Each line of the material that mentions the word "flash" is to be copied.
━━ Material for this task ━━
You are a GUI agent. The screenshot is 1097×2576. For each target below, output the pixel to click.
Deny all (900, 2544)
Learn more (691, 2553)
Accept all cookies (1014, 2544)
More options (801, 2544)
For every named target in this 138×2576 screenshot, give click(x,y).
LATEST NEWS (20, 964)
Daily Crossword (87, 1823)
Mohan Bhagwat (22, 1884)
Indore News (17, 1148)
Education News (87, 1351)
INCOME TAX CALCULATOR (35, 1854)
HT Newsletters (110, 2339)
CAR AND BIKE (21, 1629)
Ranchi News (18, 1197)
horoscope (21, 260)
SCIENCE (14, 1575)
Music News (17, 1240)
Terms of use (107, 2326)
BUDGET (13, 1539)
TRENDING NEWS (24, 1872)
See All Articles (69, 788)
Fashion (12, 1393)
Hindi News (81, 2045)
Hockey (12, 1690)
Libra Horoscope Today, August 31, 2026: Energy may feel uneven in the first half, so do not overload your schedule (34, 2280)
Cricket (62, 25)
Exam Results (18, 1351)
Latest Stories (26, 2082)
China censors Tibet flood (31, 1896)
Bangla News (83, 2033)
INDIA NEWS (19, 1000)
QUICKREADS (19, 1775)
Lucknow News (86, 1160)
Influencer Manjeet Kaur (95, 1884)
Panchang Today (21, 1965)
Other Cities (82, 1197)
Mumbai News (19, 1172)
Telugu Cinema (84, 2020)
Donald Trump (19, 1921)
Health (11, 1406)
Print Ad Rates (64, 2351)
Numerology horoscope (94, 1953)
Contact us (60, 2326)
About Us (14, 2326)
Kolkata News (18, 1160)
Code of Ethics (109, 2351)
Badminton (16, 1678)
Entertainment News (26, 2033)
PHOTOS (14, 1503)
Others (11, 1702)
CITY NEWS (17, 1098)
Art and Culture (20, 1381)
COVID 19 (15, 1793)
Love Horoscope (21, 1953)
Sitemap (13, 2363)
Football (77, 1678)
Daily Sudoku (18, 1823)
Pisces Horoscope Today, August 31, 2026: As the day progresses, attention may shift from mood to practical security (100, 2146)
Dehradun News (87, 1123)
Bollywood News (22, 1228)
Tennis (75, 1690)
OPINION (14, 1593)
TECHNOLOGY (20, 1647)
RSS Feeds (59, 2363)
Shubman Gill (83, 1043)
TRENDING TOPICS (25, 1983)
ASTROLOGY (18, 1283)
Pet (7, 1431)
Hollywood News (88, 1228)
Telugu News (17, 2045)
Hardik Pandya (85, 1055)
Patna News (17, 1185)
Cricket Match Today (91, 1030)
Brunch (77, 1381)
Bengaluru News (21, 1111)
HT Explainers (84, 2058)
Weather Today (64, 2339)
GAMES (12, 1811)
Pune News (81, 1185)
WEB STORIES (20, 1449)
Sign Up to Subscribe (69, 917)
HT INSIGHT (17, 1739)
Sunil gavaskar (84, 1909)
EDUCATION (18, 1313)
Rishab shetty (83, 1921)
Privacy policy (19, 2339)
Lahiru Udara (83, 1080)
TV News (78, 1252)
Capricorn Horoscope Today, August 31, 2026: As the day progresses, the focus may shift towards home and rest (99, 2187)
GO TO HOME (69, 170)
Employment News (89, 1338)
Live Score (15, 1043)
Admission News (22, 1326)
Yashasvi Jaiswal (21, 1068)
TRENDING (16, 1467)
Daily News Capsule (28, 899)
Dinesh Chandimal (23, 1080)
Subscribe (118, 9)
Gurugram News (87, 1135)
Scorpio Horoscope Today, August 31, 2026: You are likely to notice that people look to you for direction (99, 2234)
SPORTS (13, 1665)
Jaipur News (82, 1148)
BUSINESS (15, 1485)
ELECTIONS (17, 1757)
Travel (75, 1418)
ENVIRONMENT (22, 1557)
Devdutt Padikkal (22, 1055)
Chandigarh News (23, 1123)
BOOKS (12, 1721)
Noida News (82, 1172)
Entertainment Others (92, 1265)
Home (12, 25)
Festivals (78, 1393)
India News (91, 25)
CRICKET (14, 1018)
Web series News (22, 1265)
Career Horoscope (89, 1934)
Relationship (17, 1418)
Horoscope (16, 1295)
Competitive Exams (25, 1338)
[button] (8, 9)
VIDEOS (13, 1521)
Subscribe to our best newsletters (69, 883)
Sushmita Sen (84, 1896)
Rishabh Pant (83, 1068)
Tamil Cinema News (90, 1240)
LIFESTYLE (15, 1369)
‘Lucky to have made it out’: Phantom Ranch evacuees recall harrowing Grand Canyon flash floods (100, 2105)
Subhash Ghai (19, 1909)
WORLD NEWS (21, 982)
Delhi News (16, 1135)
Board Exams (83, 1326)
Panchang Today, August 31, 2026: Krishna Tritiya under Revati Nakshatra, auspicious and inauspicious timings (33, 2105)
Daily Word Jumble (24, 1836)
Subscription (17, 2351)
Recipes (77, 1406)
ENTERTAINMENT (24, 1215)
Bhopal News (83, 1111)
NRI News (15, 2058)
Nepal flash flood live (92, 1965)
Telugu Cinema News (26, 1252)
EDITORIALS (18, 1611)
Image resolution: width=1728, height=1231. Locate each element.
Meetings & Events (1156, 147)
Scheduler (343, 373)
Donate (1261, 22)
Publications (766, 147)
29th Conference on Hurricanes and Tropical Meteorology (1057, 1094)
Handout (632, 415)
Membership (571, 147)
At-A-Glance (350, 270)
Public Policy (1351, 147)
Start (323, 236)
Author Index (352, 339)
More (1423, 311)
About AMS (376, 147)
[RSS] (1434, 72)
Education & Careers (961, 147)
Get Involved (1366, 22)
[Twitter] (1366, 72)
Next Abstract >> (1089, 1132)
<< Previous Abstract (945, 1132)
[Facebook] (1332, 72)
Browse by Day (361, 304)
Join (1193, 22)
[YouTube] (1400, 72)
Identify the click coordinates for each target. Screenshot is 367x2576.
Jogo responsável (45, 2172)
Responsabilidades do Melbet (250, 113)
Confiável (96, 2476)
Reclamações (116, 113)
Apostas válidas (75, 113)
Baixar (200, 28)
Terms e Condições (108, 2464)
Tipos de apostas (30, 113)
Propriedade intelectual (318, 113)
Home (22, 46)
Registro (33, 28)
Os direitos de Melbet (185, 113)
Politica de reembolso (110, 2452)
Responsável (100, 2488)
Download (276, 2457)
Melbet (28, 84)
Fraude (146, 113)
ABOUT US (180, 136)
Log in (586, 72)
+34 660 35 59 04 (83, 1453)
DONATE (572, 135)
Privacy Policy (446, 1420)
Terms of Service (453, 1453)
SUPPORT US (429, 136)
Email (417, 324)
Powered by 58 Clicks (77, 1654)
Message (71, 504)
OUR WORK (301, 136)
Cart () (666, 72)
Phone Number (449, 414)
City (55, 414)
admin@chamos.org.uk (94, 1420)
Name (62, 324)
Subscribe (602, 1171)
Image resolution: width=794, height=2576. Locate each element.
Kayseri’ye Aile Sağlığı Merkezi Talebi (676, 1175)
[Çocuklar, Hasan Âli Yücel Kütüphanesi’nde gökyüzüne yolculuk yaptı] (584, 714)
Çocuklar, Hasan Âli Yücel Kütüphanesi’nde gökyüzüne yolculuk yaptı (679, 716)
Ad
━━━
*Answer space*:
‘Lucky to have made it out’: Phantom Ranch evacuees recall harrowing Grand Canyon flash floods (100, 2105)
Nepal flash flood live (92, 1965)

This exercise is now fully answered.